:: SOURCE PASSAGE
[stdlib-sig] standardizing the deprecation policy (and hownoisy they are)

geremy condra debatem1 at gmail.com
Tue Nov 10 17:49:34 CET 2009


On Tue, Nov 10, 2009 at 11:00 AM, Guido van Rossum <guido at python.org> wrote:
> On Tue, Nov 10, 2009 at 7:31 AM, geremy condra <debatem1 at gmail.com> wrote:
>> Let me rephrase- I'm not asking end users to silence them, I'm
>> saying that if it annoys the end users so much, the devs should
>> do it themselves.
>
> So either way the developers must be aware of the warnings.

I don't understand how default suppressing all warnings implies
that a developer "must" be aware of them.

> In your proposal, every developer must add a special hack to
> their code as distribute, which they must disable when they test.
::::
:: MATERIAL
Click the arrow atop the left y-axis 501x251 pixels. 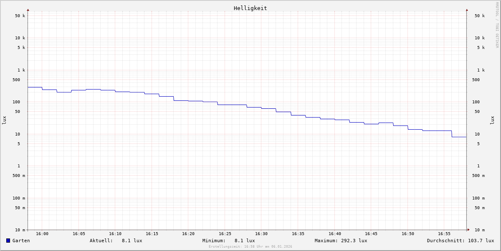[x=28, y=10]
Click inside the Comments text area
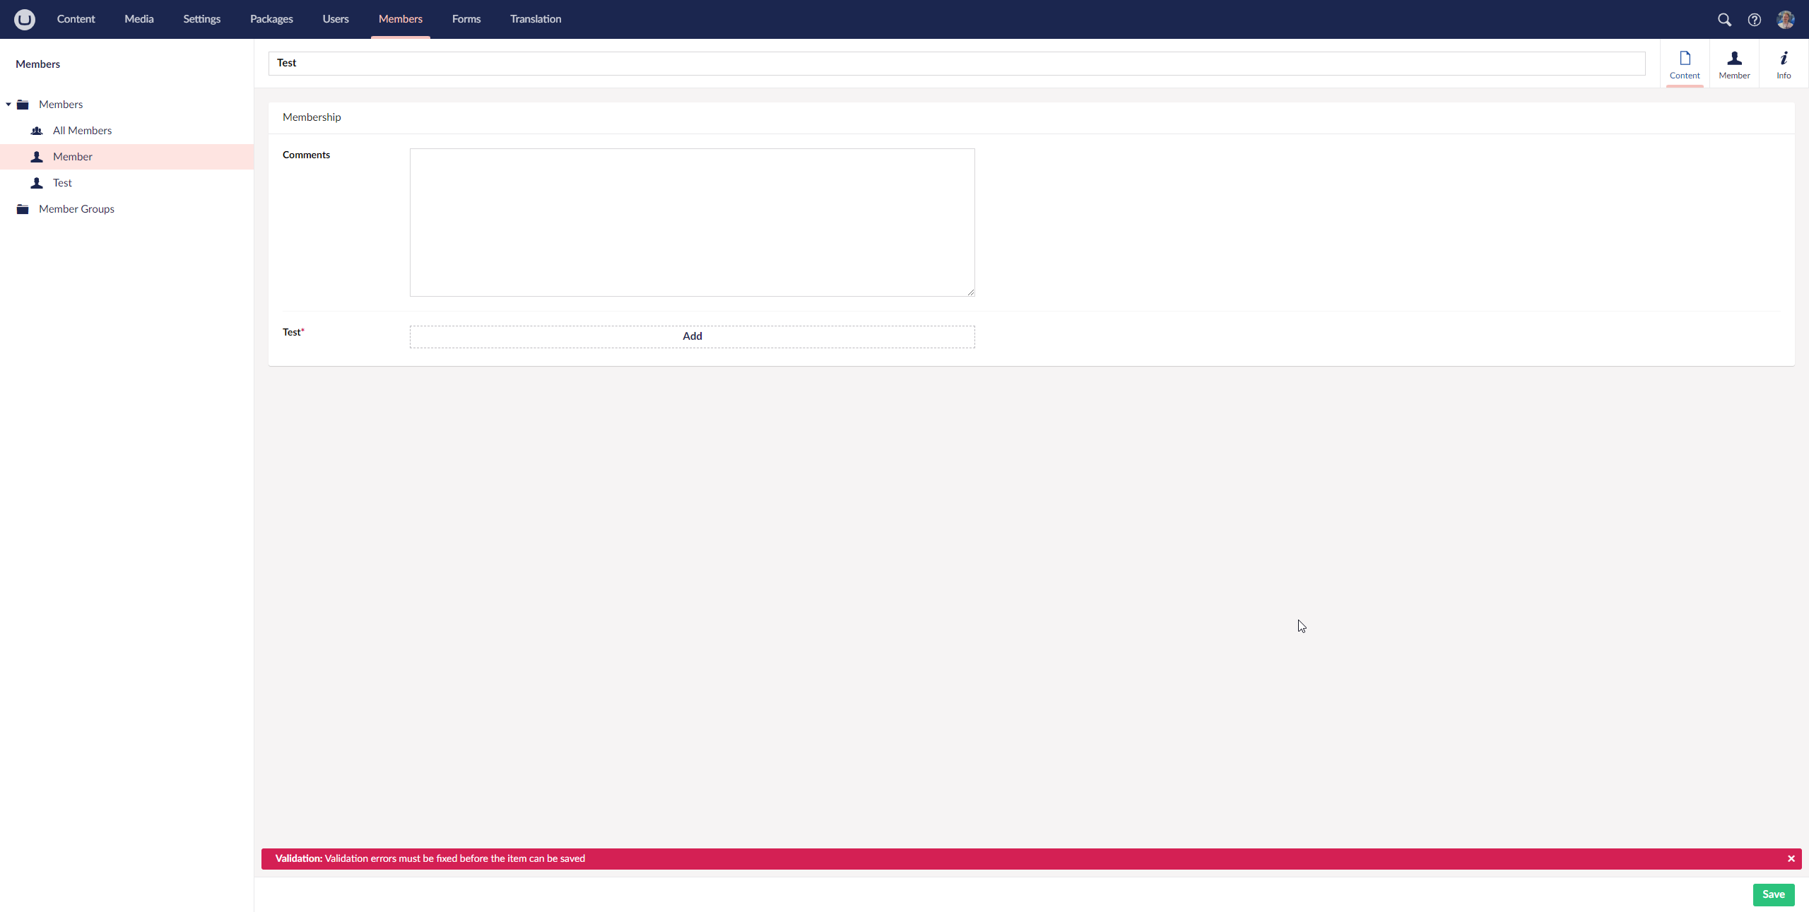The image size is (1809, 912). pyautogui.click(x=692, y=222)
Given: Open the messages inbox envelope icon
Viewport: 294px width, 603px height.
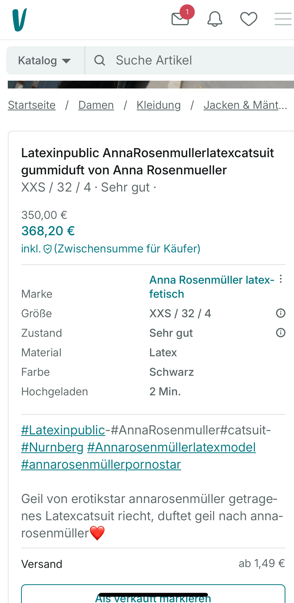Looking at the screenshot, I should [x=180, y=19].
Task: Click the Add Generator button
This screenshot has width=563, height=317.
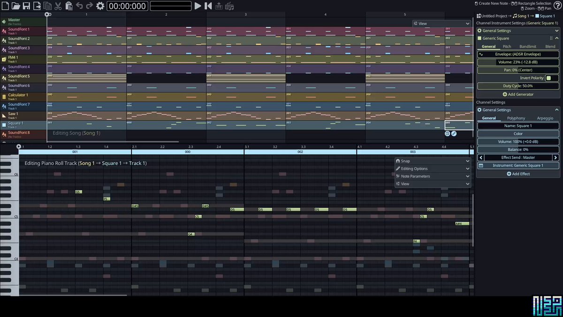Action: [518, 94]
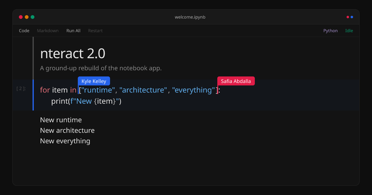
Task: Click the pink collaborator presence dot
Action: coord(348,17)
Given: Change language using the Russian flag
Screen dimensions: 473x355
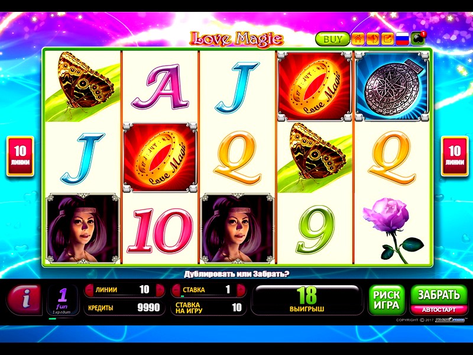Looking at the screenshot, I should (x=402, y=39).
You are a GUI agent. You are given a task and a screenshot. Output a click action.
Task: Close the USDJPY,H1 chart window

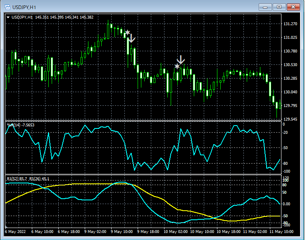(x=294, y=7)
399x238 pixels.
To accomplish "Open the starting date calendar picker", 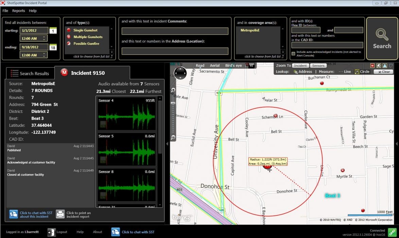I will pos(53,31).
::::
:: MATERIAL
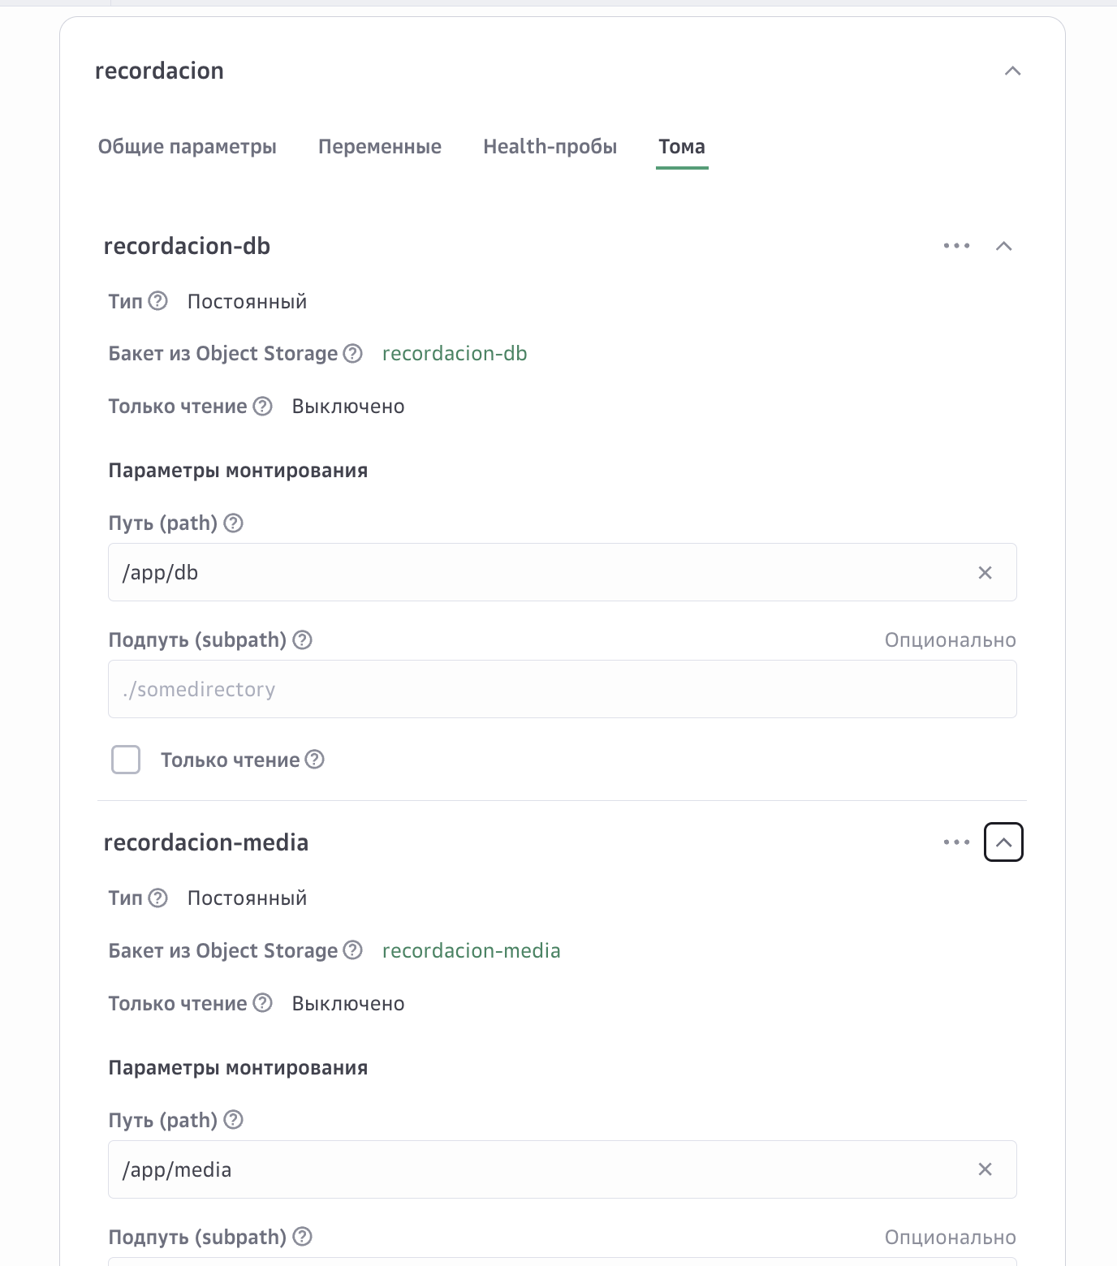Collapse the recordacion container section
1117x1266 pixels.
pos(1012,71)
::::
:: MATERIAL
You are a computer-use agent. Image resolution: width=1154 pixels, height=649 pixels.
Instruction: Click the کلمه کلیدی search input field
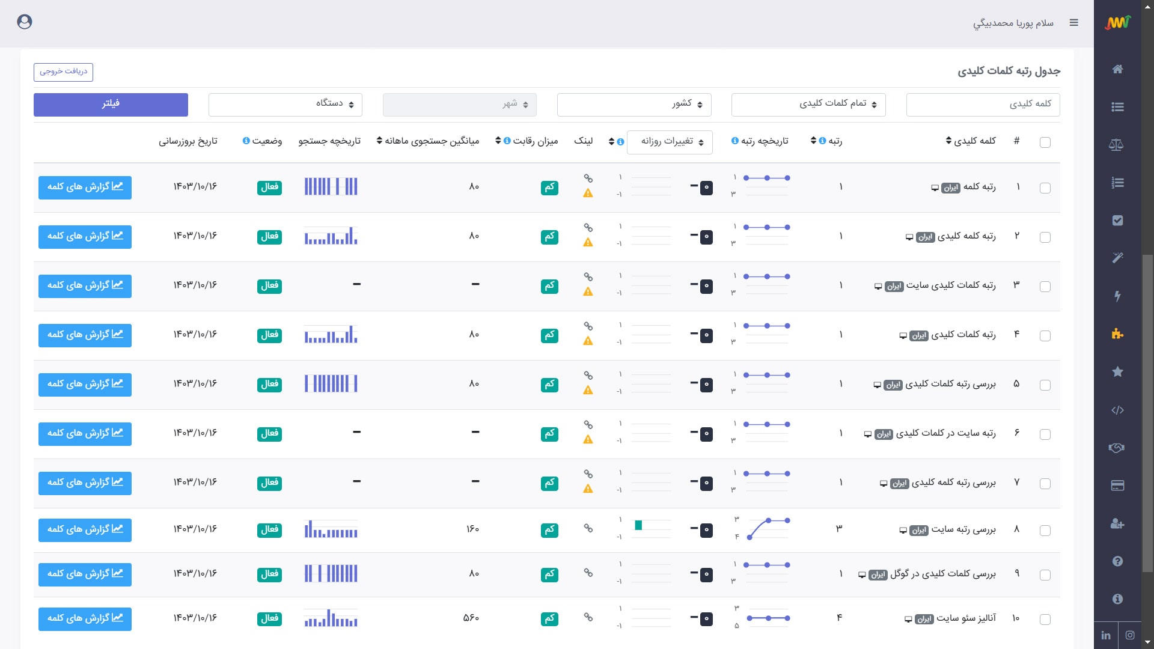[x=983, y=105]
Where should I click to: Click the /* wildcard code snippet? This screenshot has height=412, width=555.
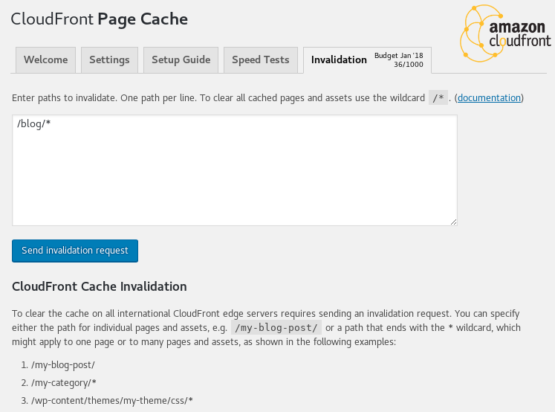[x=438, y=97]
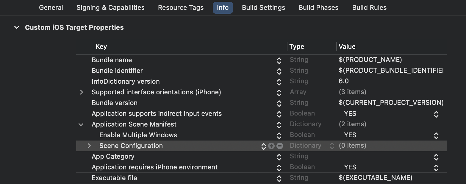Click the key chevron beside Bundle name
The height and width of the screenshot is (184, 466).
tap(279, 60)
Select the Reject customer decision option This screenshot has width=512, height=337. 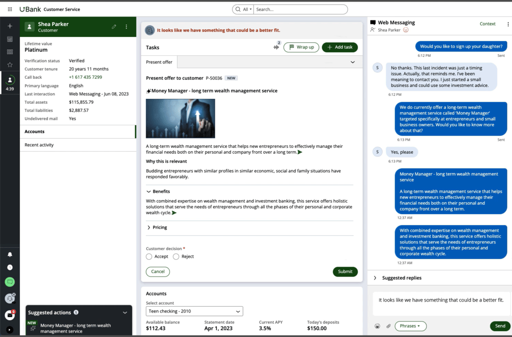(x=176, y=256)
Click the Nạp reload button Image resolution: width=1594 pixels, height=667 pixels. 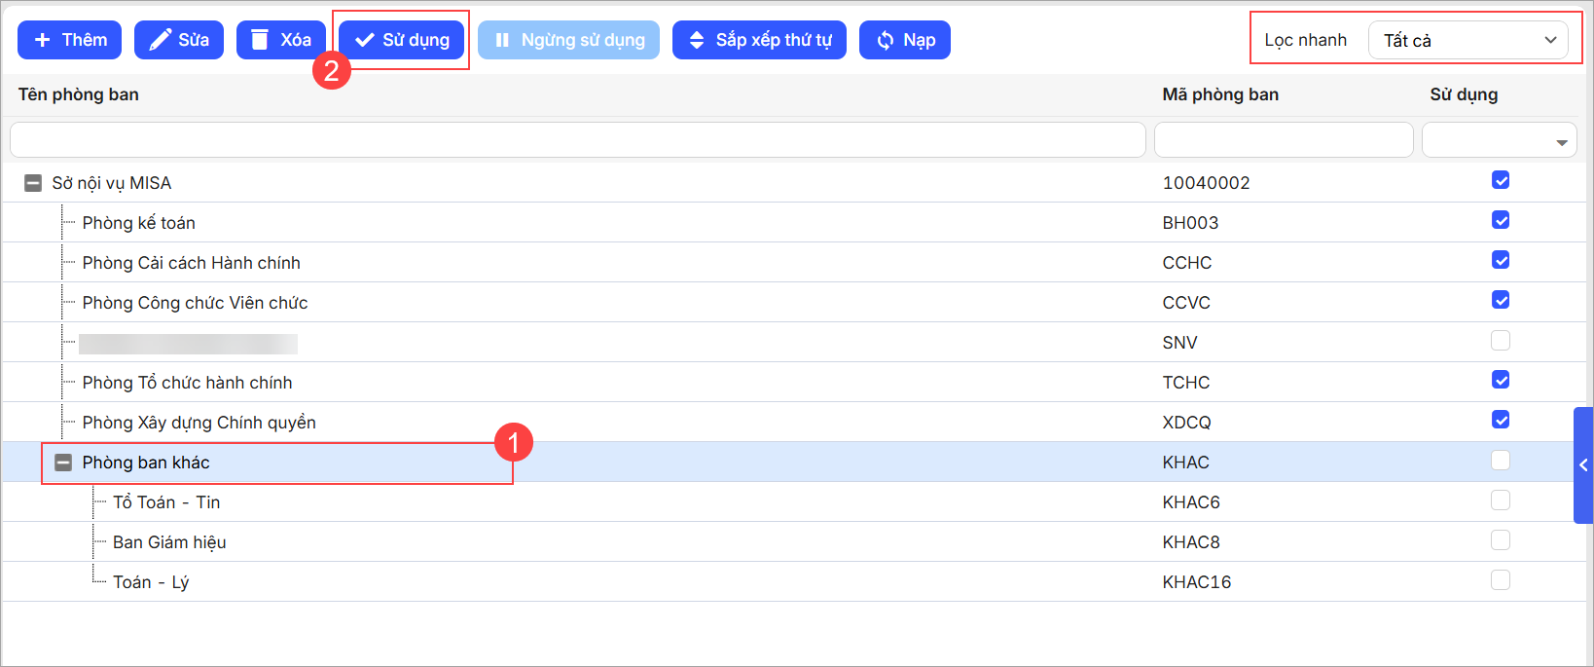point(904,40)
::::
- **EXERCISE TASK A**:
Reproduce word for word the part of the mailing-list post on deprecation warnings that begins at the words "geremy condra debatem1" and stops after "do it themselves.".
- **EXERCISE TASK B**:
Carry the mailing-list post on deprecation warnings further, picking up right after its last line.

- **EXPECTED ANSWER A**:
geremy condra debatem1 at gmail.com
Tue Nov 10 17:49:34 CET 2009


On Tue, Nov 10, 2009 at 11:00 AM, Guido van Rossum <guido at python.org> wrote:
> On Tue, Nov 10, 2009 at 7:31 AM, geremy condra <debatem1 at gmail.com> wrote:
>> Let me rephrase- I'm not asking end users to silence them, I'm
>> saying that if it annoys the end users so much, the devs should
>> do it themselves.

- **EXPECTED ANSWER B**:
You only need the "special hack" (I'd point out that its in the
standard library docs) if you're running deprecated code. Leave
it off until a warning comes up, then decide what you're going
to do about the warning, then suppress it. The important thing
was that you were made aware of the problem and then made
a conscious decision to do something about it, rather than
being totally unaware of the problem until it became an error.
That's no better than no warnings at all.

> In my proposal, developers must explicitly run with some flag
> (e.g. -w) when they test. The burden for the developer is about
> the same in the case of a conscientious developer, while in your
> proposal lazy developers place the burden on their users.
> I really don't see how your proposal is better.

1) I'd see the burden of typing python -w every time I tested,
or changing the #! on my test code and breaking it on 3.1
and back, as being much larger than the burden of typing
fifty characters once.

2) a lazy developer probably isn't paying attention to warnings
because he has no intention of fixing them before they blow
up. I'm pretty sure that's not a development habit that should
be well supported by Python.

3) As I've said before, if you don't think the warnings are
important info, then ask pylint and pychecker to take them
up and take them out of Python. That's the case where
there isn't any burden on either the conscientious dev or
the end user.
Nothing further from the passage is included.